Saved entries
□ □ □ □

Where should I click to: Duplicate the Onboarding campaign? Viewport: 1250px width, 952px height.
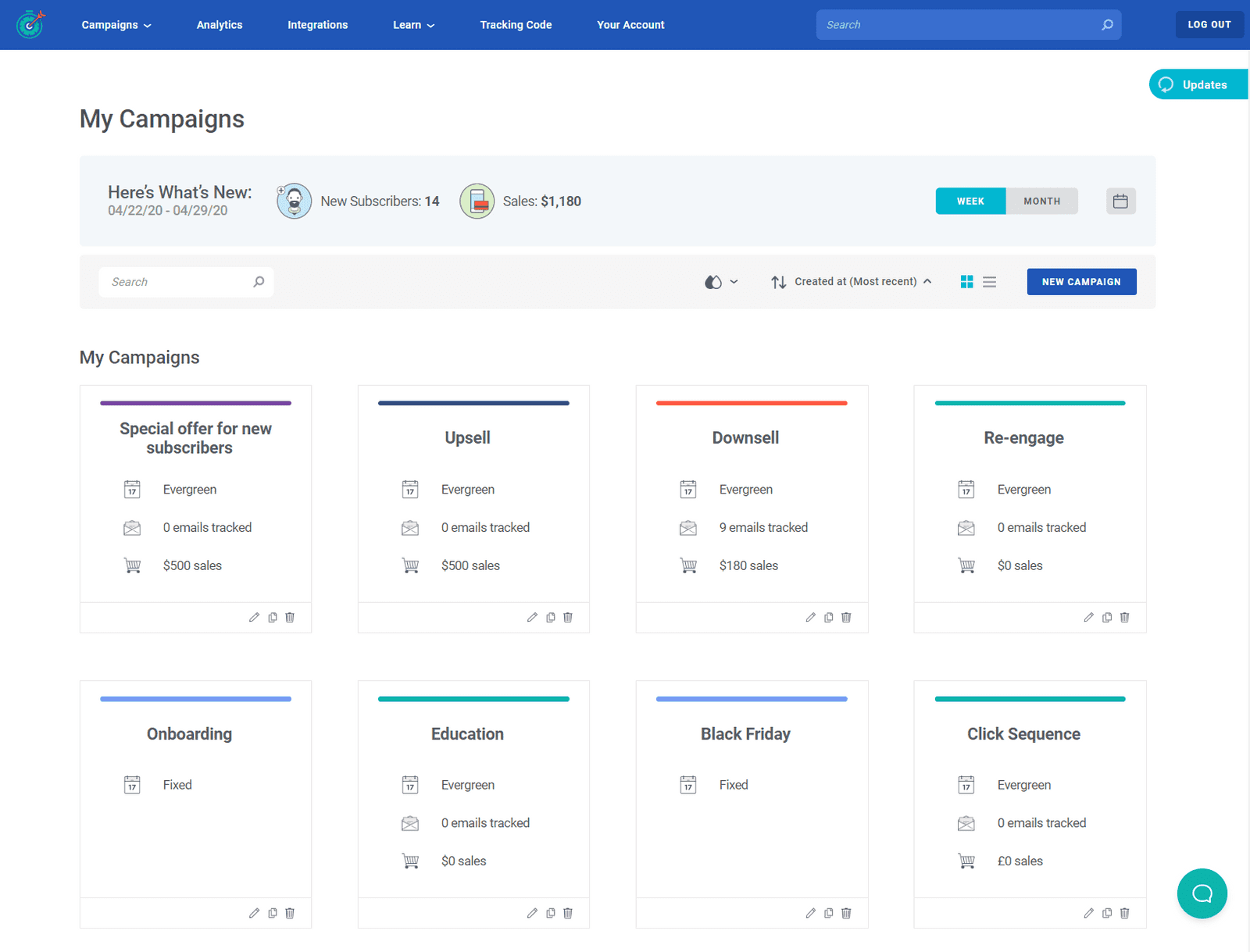pyautogui.click(x=273, y=913)
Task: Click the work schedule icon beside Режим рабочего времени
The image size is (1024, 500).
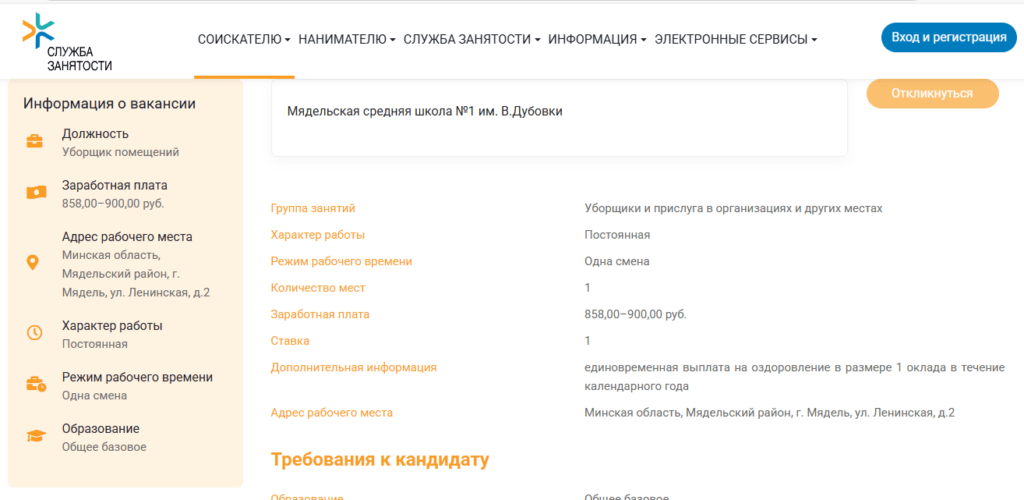Action: tap(35, 384)
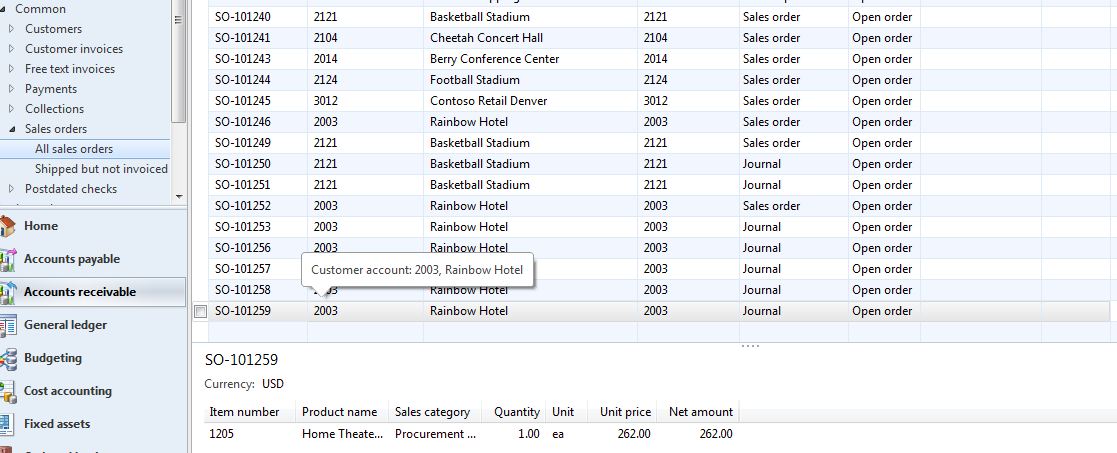Viewport: 1117px width, 453px height.
Task: Expand the Postdated checks node
Action: (12, 189)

□ □ □ □

=== ACTIVITY ===
Above are the records; give them all again exactly, apart from the pictures.

=== EXERCISE SOLUTION ===
Where should I click to: Duplicate the Onboarding campaign? Viewport: 1250px width, 952px height.
pyautogui.click(x=273, y=913)
Task: Click the work schedule icon beside Режим рабочего времени
The image size is (1024, 500).
Action: tap(35, 384)
Viewport: 1117px width, 453px height.
Task: Expand the Postdated checks node
Action: (12, 189)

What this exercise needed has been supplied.